Sin embargo, tras la alegría del triunfo llegó el golpe de realidad. A diferencia de los patinadores individuales y de parejas, cuyos desplazamientos internacionales son financiados por la Federación Española, los cuartetos están incluidos dentro de la modalidad show, una categoría cuyos participantes deben costearse completamente la asistencia a campeonatos internacionales.
Solo los vuelos a Paraguay rondan actualmente los 1.500 euros por persona. A ello hay que añadir alojamiento, manutención, transporte de material, preparación previa y los gastos de la presencia de las entrenadoras Lucía Félix y Paula Álvarez, la base de este gran proyecto competitivo.
«Tenemos decidido que vamos a ir, pero ahora toca encontrar la manera de hacerlo posible», explica Lucía Félix. «El Mundial implica volver a plantear toda la temporada. Hay que seguir entrenando, trabajar con especialistas externos y asumir unos gastos muy elevados».

Un castillo construido en tiempo récord
La historia del Cuarteto Somnia comenzó casi por casualidad. Fueron las propias patinadoras quienes, a través de una encuesta interna del club, decidieron competir en equipo. De aquella idea surgió un proyecto completamente nuevo que nadie imaginaba que pudiera llegar tan lejos en tan poco tiempo. «Ni las entrenadoras ni las patinadoras habíamos hecho nunca cuarteto. Nuestro objetivo era aprender y adquirir experiencia», recuerda Lucía.
El resultado superó todas las expectativas. Tras una preparación complicada y semanas de entrenamientos en las que la coordinación grupal no terminaba de funcionar, el equipo firmó una actuación brillante en el Campeonato de España. «Fuimos sin la presión de tener que ganar y cuando vimos que estábamos en el podio fue algo increíble», comenta Ada Trejo.
Mucho más que una competición
Para las cuatro jóvenes deportistas, el Mundial representa el cumplimiento de un sueño que comenzó siendo niñas. «Siempre piensas en llegar algún día a un Mundial, pero no imaginas que realmente pueda suceder», señala Irene Sánchez.
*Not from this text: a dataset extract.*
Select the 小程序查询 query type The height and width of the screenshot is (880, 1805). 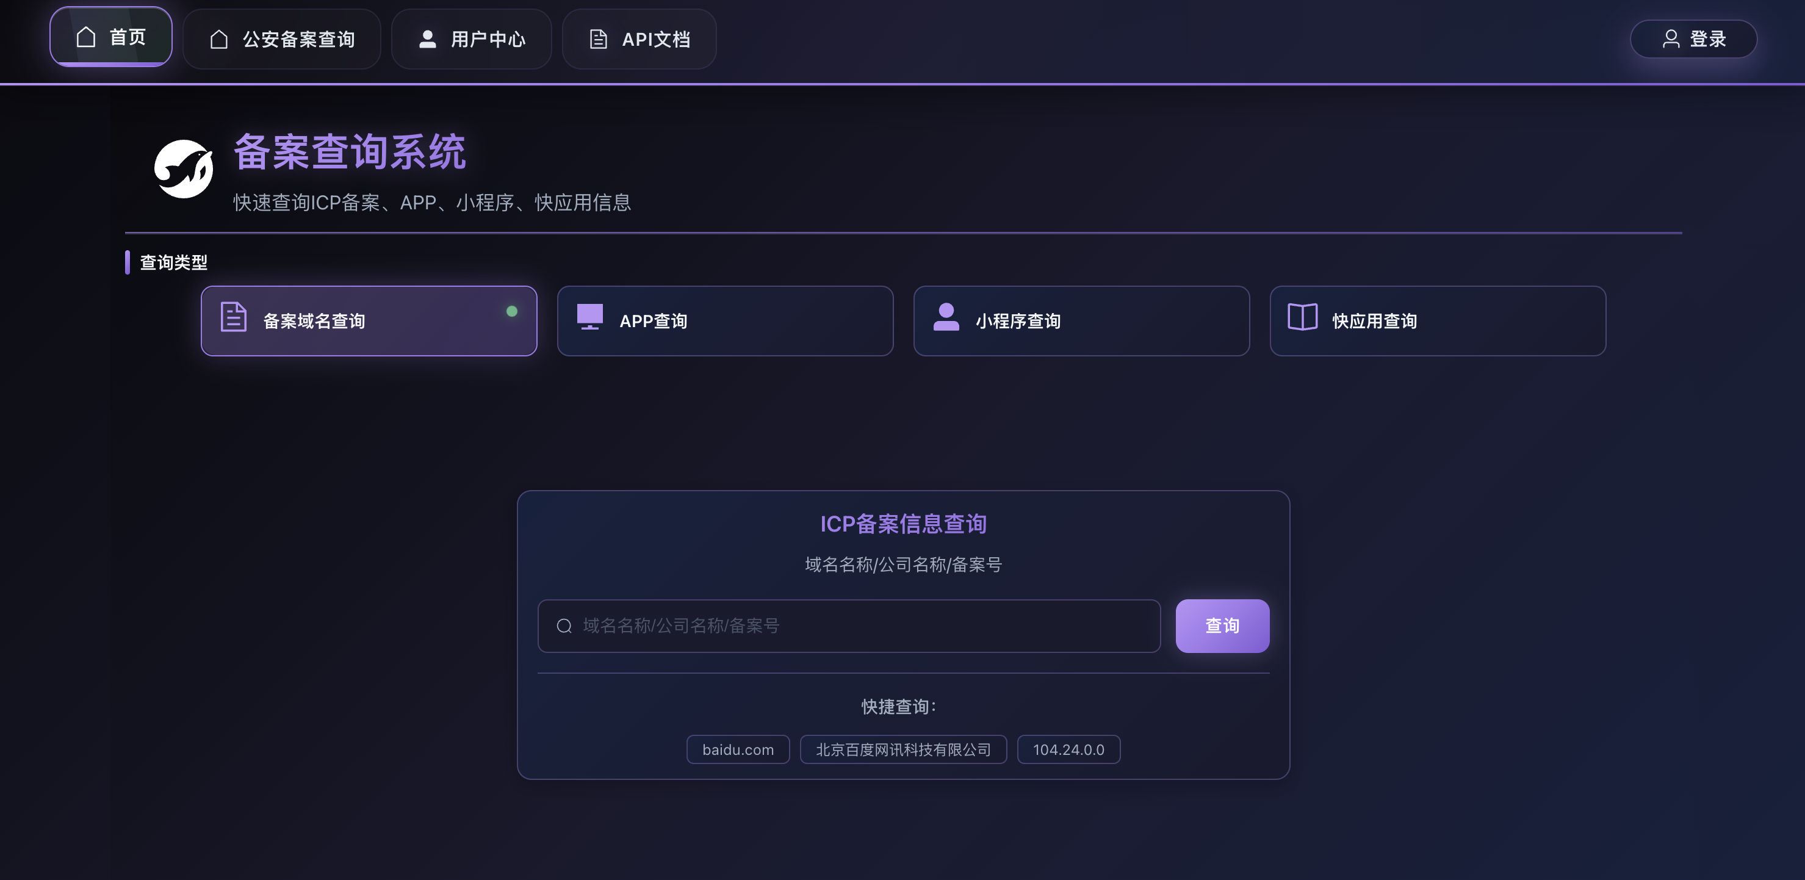pos(1081,321)
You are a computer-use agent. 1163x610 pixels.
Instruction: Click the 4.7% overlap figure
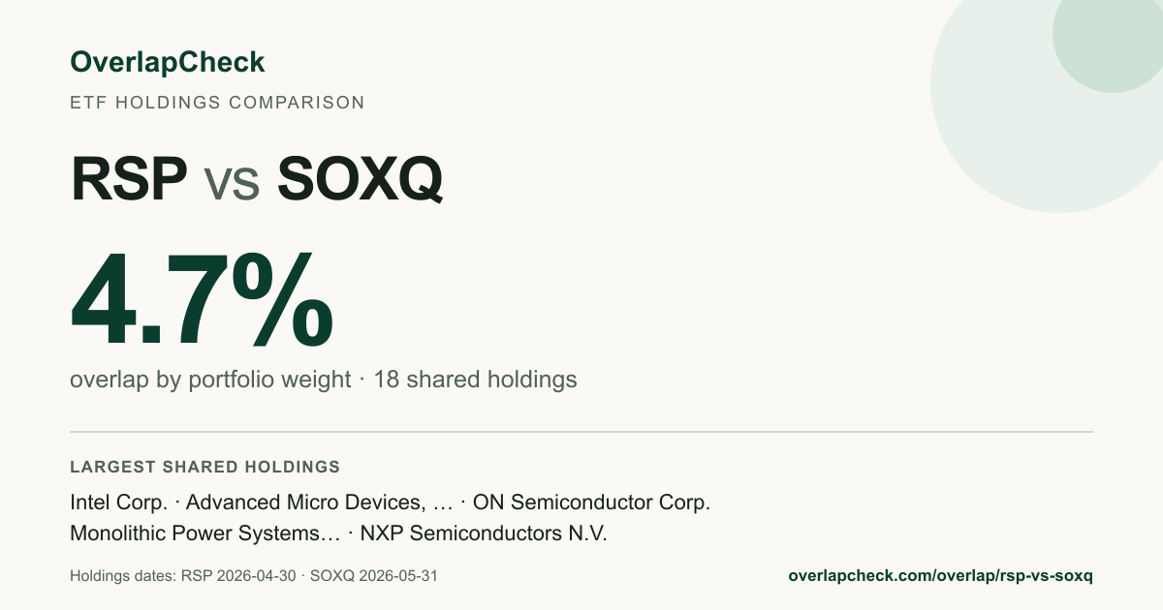[202, 300]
Más allá del resultado deportivo, la experiencia tiene un valor especial por tratarse de un grupo de amigas que han crecido juntas dentro y fuera de la pista. «Somos compañeras, pero también amigas. Lo que vamos a vivir juntas no se nos va a olvidar nunca», afirma Ana García.
Llamamiento a empresas y colaboradores
Con el objetivo de reducir la carga económica de las familias, el club ha iniciado distintas acciones para recaudar fondos: venta de camisetas y pulseras, sorteos solidarios y la organización de eventos benéficos.
La presidenta del club, Henar Calderón, insiste en que el objetivo no es pedir regalos, sino encontrar apoyos que permitan a las deportistas representar a España en igualdad de condiciones. «No estamos hablando de un capricho ni de un lujo. Han trabajado muchísimo para llegar hasta aquí y queremos que puedan vivir esta experiencia junto a las dos entrenadoras que hicieron posible este proyecto», afirma.
Mientras continúa la preparación para Paraguay, el Cuarteto Somnia sigue entrenando con la misma ilusión, la diferencia es que ahora, además de competir sobre la pista, deben conseguir los recursos necesarios para que un sueño ganado con esfuerzo no se quede en tierra por falta de financiación.